The benefits of this way of inspiring foreign business growth in America are:
- No tariffs are passed on the back of products by default. If a company decides to pad their prices in anticipation of leaving the country with their money they place that indication on their products themselves.
- Simplification of the documentation required to enter the American market from abroad. Less hassle, more efficient movement of goods.
- U.S. Customs can focus less on taxation limitations and do more to streamline foreign involvement in our product markets as well as innovated controls upon unregistered floods of foreign competitor goods that would harm our foreign corporate investors. In this way they set the stage for an integrated system of national Customs standards that benefit corporate Faith Management.
- Comparison of the relative treatment of each nation’s commercial interest in America can be easily calculated as a means for foreign nations to understand their actual standing in our eyes. Such an openness in our judgments and awareness of our economic inputs and outputs is a strong role model for other nations to follow.
- No tariffs up front means greater selection of more products entering our nation and more investment capital to hire larger American staff to sell them.
- Our government can regulate commercial issues in currency separate from civilian currency conversion. From a State Department perspective this sends a better message of civilian friendliness than singular, non-directional currency exchange rate manipulation.
- Fosters the awareness that the single standard for monetary value in the world is the one your country places upon all others with its own.
- Penalizes poor corporate actors while leaving our true foreign investors unharmed by regulation just as a domestic entity should be.
- Sets a responsible example for world governments to follow that contributes to successful Faith Management.
- When role modeled to other nations this method allows American companies to expand more economically into foreign nations. As a leader of industry on Earth, this allows us to “hand-me-down” the structures of our industries for foreign national master plans seeking compliments to their national personality and stair steps that assist our economic allies while building our strength as a corporate investment nation abroad in ways that support their future rather than direct it – with our wisdom as proven business.U.S. energy companies have learned to do this with energy production facilities as environmental standards have risen. Other industries will learn to do it their way too. Perhaps even seeding international efforts with older generations of technology and infrastructure that are more easily learned and utilized for the times and places of their expansions or which support shifts of production center for former generation products deemed innovations in other nations.

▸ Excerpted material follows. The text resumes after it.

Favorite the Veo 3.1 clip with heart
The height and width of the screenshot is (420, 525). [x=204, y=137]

Everything in every way in its own time as economies choose.
Using this standard for inspiring onshore profits to stay onshore in conjunction with a reasonable standard of using the International Value Markets reports to automatically calculate a default exchange rate make rate control by our government or a third party integrity akin to the Federal Reserve a faithful potential that Americans can trust.

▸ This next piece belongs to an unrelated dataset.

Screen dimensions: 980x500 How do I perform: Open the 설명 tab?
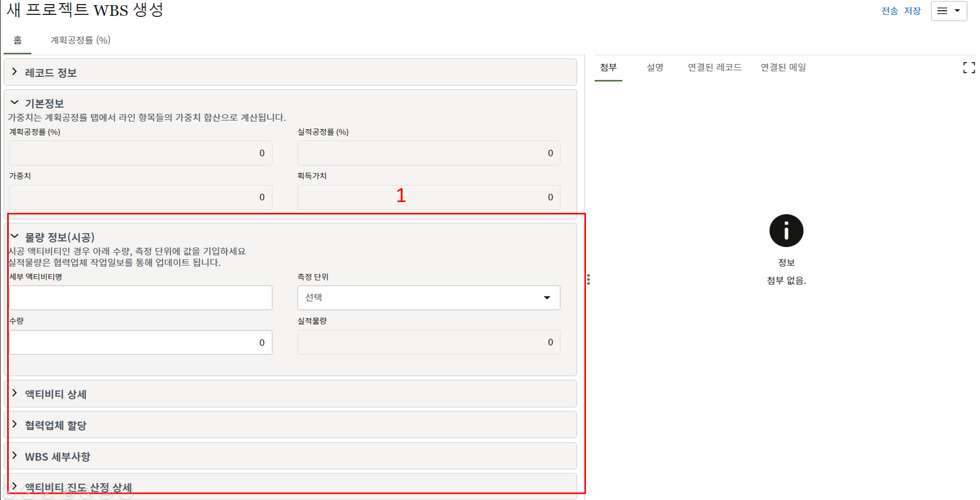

What about FOREX? Good question. With so much sensibility understanding currency values I suggest FOREX dedicate itself to a more noble pursuit – understanding regional shifts in domestic monetary. Opening a virtual monetary arbitrage domestically can act as a lever when needed and a means of charting meaningful data we may one day wish to data mine as we seek to understand not only the makeup of our wealth pool but the ebb and flow of its components, their values and their significance to perpetual stabilization.